Tax, psychology and the good life.

The recent hoo-haa over Apple and back tax which the European Commission says should be paid to the tune of £11 billion is a strange twist on what is now a very familiar theme. Rich or corporate tax avoiders can often enlist support from governments who may have very understandable reasons for seeking their business, and the Irish government’s wish to protect jobs and investment in Cork and elsewhere is a particularly striking example. But behind such cases, and the issues of inequality in general, there lies a deeper problem. Simply, tax is difficult psychologically and always has been. It’s easier to persuade people to accept paying the provider directly for a product or service than paying taxes, which even if they are being spent on services everyone agrees are important or indeed essential to their lives, nevertheless are being paid at a distance from those services. Even if the ‘private’ provider is a large corporation (or, for that matter, a state-owned enterprise) its employees are charging people directly or invoicing them on forms with the corporation logo detailing a specific sale and the charge for the product or service concerned. Governments do not invoice people directly for their tax to cover specific functions which they have carried out, so the connection remains more distant.

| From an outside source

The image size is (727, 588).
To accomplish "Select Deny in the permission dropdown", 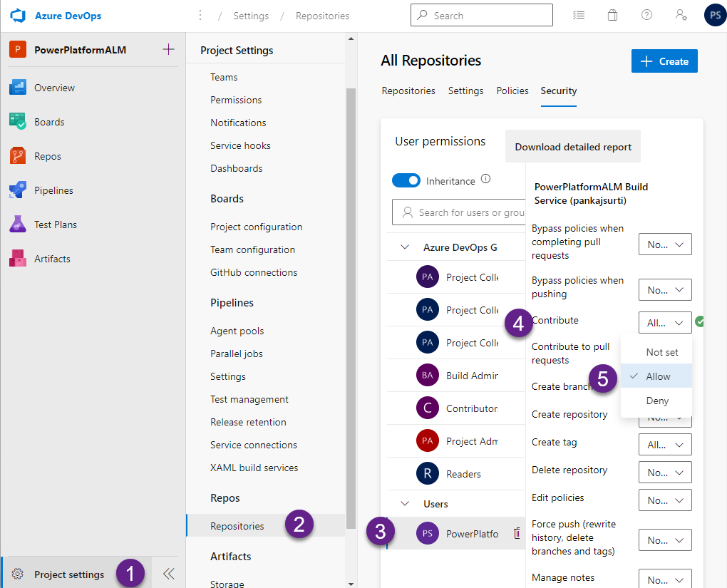I will [656, 401].
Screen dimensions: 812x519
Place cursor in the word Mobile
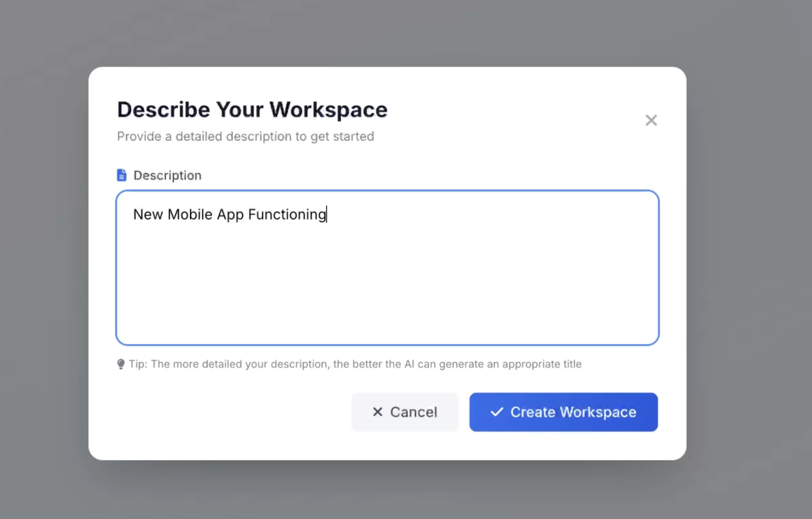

Here is a practical detail which needs to be addressed, but to my knowledge has not been, by philosophers who talk of the ‘good life’ as being social and communal, sometimes citing the Aristotelian tradition. The complexity of modern living and technology ensures that even small countries or communities are both more complicated and more interconnected with the outside world than would have been in earlier times, even the seafaring classical Greeks. With that comes a host of items ranging from nursery education to social care for the elderly and disabled, which the philosophical argument would certainly count as relevant for the ‘good life’, that are liable to end up either as paid for out of taxation at national or local level or else left to private operators in a competitive market. The philosophical argument will rightly point to problems, for instance of unequal or patchy provision, which can be expected if provision is left to commercial contractors, but they still need to address the psychological problem of paying for them through taxes.